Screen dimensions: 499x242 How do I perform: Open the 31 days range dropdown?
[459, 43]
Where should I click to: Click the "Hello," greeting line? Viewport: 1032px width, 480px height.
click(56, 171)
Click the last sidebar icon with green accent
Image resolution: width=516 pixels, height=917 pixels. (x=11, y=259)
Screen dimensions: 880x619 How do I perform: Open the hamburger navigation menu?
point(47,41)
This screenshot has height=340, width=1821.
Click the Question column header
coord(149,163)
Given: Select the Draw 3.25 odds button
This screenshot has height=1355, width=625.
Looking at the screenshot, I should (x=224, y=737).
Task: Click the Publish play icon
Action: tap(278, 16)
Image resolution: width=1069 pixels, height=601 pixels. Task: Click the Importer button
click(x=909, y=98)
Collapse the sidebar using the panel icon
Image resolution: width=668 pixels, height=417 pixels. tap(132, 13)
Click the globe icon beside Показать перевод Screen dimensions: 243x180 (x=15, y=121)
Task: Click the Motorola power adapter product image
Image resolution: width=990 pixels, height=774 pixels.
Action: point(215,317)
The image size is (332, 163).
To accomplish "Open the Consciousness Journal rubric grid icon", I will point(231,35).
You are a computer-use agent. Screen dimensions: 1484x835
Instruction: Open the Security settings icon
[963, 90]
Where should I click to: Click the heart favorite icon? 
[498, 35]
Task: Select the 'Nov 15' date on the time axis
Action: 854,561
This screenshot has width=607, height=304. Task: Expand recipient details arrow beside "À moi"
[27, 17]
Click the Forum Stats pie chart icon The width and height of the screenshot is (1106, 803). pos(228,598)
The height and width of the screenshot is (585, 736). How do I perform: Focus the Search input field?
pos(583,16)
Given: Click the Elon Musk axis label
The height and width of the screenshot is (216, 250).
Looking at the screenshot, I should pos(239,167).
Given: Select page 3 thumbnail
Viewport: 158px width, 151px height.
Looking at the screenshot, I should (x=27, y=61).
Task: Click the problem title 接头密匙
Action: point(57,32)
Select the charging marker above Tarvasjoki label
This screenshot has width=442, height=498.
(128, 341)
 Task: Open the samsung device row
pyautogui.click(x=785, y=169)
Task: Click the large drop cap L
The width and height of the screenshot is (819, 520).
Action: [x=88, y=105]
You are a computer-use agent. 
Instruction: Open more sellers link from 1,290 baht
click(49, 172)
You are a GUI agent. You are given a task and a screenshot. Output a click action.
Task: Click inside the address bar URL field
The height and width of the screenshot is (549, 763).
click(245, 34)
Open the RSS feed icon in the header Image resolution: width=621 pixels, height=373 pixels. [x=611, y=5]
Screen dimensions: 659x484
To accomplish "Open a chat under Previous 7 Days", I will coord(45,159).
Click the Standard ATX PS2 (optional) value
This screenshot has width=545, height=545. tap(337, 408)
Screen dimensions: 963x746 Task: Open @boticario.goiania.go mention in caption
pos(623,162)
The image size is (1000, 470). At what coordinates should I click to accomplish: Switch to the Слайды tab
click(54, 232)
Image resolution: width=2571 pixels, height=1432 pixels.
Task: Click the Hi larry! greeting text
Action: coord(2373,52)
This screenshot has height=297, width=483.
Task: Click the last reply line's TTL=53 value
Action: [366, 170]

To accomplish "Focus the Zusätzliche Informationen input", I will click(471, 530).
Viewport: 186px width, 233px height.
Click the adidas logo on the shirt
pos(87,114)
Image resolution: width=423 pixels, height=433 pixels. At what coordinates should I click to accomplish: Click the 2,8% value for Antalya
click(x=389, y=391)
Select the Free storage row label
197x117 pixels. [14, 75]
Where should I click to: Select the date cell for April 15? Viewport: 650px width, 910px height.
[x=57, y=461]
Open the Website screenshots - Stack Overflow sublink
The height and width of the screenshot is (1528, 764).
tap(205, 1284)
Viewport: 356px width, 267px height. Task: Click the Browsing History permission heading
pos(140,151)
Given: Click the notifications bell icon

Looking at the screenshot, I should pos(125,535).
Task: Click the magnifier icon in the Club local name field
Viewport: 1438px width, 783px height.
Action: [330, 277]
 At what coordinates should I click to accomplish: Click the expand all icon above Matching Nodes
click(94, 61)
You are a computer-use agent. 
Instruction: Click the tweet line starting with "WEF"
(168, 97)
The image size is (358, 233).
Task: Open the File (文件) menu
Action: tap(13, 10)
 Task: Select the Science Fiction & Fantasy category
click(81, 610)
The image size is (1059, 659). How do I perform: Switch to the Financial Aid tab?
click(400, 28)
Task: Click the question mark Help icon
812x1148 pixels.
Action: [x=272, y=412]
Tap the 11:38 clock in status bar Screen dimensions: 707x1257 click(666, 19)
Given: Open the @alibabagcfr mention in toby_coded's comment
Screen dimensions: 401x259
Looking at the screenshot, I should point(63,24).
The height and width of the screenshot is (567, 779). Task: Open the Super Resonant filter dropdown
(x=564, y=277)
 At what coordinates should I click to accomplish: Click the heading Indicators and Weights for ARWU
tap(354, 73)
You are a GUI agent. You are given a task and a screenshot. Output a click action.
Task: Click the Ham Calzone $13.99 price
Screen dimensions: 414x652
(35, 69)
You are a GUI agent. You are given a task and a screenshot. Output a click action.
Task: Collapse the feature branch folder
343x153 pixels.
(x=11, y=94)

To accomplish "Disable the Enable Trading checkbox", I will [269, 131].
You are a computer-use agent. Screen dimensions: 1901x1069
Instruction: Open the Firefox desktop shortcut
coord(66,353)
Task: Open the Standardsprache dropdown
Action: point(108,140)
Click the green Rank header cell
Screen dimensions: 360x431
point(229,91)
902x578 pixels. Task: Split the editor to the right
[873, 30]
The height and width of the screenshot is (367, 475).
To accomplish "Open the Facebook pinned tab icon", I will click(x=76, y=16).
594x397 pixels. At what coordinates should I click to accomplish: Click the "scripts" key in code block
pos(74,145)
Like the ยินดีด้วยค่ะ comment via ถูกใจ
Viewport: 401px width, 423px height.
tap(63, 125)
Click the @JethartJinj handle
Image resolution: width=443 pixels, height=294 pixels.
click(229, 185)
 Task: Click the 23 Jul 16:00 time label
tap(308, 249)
----
### Exercise objective
Update all of the rows above so that every "How do I perform" reads "How can I", keeping everything else the same.

### Result of the exercise
Screen dimensions: 499x242 How can I: Open the 31 days range dropdown?
[459, 43]
Where should I click to: Click the "Hello," greeting line? Viewport: 1032px width, 480px height.
click(56, 171)
Click the last sidebar icon with green accent
Image resolution: width=516 pixels, height=917 pixels. (x=11, y=259)
Screen dimensions: 880x619 How can I: Open the hamburger navigation menu?
point(47,41)
This screenshot has height=340, width=1821.
Click the Question column header
coord(149,163)
Given: Select the Draw 3.25 odds button
This screenshot has height=1355, width=625.
Looking at the screenshot, I should (x=224, y=737).
Task: Click the Publish play icon
Action: tap(278, 16)
Image resolution: width=1069 pixels, height=601 pixels. Task: Click the Importer button
click(x=909, y=98)
Collapse the sidebar using the panel icon
Image resolution: width=668 pixels, height=417 pixels. tap(132, 13)
Click the globe icon beside Показать перевод Screen dimensions: 243x180 (x=15, y=121)
Task: Click the Motorola power adapter product image
Image resolution: width=990 pixels, height=774 pixels.
Action: point(215,317)
The image size is (332, 163).
To accomplish "Open the Consciousness Journal rubric grid icon", I will point(231,35).
You are a computer-use agent. Screen dimensions: 1484x835
Instruction: Open the Security settings icon
[963, 90]
Where should I click to: Click the heart favorite icon? 
[498, 35]
Task: Select the 'Nov 15' date on the time axis
Action: 854,561
This screenshot has width=607, height=304. Task: Expand recipient details arrow beside "À moi"
[27, 17]
Click the Forum Stats pie chart icon The width and height of the screenshot is (1106, 803). pos(228,598)
The height and width of the screenshot is (585, 736). How can I: Focus the Search input field?
pos(583,16)
Given: Click the Elon Musk axis label
The height and width of the screenshot is (216, 250).
Looking at the screenshot, I should pos(239,167).
Given: Select page 3 thumbnail
Viewport: 158px width, 151px height.
Looking at the screenshot, I should (x=27, y=61).
Task: Click the problem title 接头密匙
Action: point(57,32)
Select the charging marker above Tarvasjoki label
This screenshot has width=442, height=498.
(128, 341)
 Task: Open the samsung device row
pyautogui.click(x=785, y=169)
Task: Click the large drop cap L
The width and height of the screenshot is (819, 520).
Action: [x=88, y=105]
You are a computer-use agent. 
Instruction: Open more sellers link from 1,290 baht
click(49, 172)
You are a GUI agent. You are given a task and a screenshot. Output a click action.
Task: Click inside the address bar URL field
The height and width of the screenshot is (549, 763).
click(245, 34)
Open the RSS feed icon in the header Image resolution: width=621 pixels, height=373 pixels. [x=611, y=5]
Screen dimensions: 659x484
To accomplish "Open a chat under Previous 7 Days", I will coord(45,159).
Click the Standard ATX PS2 (optional) value
This screenshot has width=545, height=545. tap(337, 408)
Screen dimensions: 963x746 Task: Open @boticario.goiania.go mention in caption
pos(623,162)
The image size is (1000, 470). At what coordinates should I click to accomplish: Switch to the Слайды tab
click(54, 232)
Image resolution: width=2571 pixels, height=1432 pixels.
Task: Click the Hi larry! greeting text
Action: coord(2373,52)
This screenshot has height=297, width=483.
Task: Click the last reply line's TTL=53 value
Action: [366, 170]

To accomplish "Focus the Zusätzliche Informationen input", I will click(471, 530).
Viewport: 186px width, 233px height.
Click the adidas logo on the shirt
pos(87,114)
Image resolution: width=423 pixels, height=433 pixels. At what coordinates should I click to accomplish: Click the 2,8% value for Antalya
click(x=389, y=391)
Select the Free storage row label
197x117 pixels. [14, 75]
Where should I click to: Select the date cell for April 15? Viewport: 650px width, 910px height.
[x=57, y=461]
Open the Website screenshots - Stack Overflow sublink
The height and width of the screenshot is (1528, 764).
tap(205, 1284)
Viewport: 356px width, 267px height. Task: Click the Browsing History permission heading
pos(140,151)
Given: Click the notifications bell icon

Looking at the screenshot, I should pos(125,535).
Task: Click the magnifier icon in the Club local name field
Viewport: 1438px width, 783px height.
Action: [330, 277]
 At what coordinates should I click to accomplish: Click the expand all icon above Matching Nodes
click(94, 61)
You are a computer-use agent. 
Instruction: Click the tweet line starting with "WEF"
(168, 97)
The image size is (358, 233).
Task: Open the File (文件) menu
Action: tap(13, 10)
 Task: Select the Science Fiction & Fantasy category
click(81, 610)
The image size is (1059, 659). How can I: Switch to the Financial Aid tab?
click(400, 28)
Task: Click the question mark Help icon
812x1148 pixels.
Action: [x=272, y=412]
Tap the 11:38 clock in status bar Screen dimensions: 707x1257 click(666, 19)
Given: Open the @alibabagcfr mention in toby_coded's comment
Screen dimensions: 401x259
Looking at the screenshot, I should point(63,24).
The height and width of the screenshot is (567, 779). Task: Open the Super Resonant filter dropdown
(x=564, y=277)
 At what coordinates should I click to accomplish: Click the heading Indicators and Weights for ARWU
tap(354, 73)
You are a GUI agent. You are given a task and a screenshot. Output a click action.
Task: Click the Ham Calzone $13.99 price
Screen dimensions: 414x652
(35, 69)
You are a GUI agent. You are given a task and a screenshot. Output a click action.
Task: Collapse the feature branch folder
343x153 pixels.
(x=11, y=94)

To accomplish "Disable the Enable Trading checkbox", I will [269, 131].
You are a computer-use agent. Screen dimensions: 1901x1069
Instruction: Open the Firefox desktop shortcut
coord(66,353)
Task: Open the Standardsprache dropdown
Action: point(108,140)
Click the green Rank header cell
Screen dimensions: 360x431
point(229,91)
902x578 pixels. Task: Split the editor to the right
[873, 30]
The height and width of the screenshot is (367, 475).
To accomplish "Open the Facebook pinned tab icon", I will click(x=76, y=16).
594x397 pixels. At what coordinates should I click to accomplish: Click the "scripts" key in code block
pos(74,145)
Like the ยินดีด้วยค่ะ comment via ถูกใจ
Viewport: 401px width, 423px height.
tap(63, 125)
Click the @JethartJinj handle
Image resolution: width=443 pixels, height=294 pixels.
click(229, 185)
 Task: Click the 23 Jul 16:00 time label
tap(308, 249)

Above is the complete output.